Exercise ::
Each line of the records that holds "agent" should be shown in full.

(Collected data entries)
- - - -
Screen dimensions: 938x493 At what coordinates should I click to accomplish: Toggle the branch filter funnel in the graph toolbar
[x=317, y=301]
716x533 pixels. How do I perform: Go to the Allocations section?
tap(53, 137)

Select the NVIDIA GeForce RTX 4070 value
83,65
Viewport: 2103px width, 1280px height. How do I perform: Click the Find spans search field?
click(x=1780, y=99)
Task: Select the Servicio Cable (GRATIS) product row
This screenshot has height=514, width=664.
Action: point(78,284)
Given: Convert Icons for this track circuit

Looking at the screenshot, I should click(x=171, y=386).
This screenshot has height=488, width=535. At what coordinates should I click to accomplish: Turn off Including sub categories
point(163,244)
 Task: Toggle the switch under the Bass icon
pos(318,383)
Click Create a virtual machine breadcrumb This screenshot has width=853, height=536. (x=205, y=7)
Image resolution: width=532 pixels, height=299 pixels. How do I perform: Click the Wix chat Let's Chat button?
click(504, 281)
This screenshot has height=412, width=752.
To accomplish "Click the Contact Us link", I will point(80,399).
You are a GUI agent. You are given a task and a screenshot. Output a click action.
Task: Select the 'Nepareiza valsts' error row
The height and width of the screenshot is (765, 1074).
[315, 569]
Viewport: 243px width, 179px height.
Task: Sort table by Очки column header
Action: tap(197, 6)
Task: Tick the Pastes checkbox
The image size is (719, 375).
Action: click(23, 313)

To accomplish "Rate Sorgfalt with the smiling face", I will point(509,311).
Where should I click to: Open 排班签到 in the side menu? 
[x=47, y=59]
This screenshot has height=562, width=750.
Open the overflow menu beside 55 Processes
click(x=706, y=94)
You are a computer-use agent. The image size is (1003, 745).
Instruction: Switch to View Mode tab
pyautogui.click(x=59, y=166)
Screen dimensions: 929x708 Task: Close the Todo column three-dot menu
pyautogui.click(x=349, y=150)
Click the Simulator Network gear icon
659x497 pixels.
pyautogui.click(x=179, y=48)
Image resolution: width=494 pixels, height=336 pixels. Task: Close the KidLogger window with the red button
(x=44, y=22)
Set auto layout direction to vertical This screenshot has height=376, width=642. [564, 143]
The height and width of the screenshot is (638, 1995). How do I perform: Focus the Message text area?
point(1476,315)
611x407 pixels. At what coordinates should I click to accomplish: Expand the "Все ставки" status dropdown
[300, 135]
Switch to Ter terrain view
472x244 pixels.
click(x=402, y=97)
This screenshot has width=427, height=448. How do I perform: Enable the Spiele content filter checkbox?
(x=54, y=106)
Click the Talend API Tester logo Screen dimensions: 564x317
- - - -
Output below ::
You are a GUI agent. You are given a task and a screenshot. Output a click action.
You are a computer-use agent. The image size is (1003, 745).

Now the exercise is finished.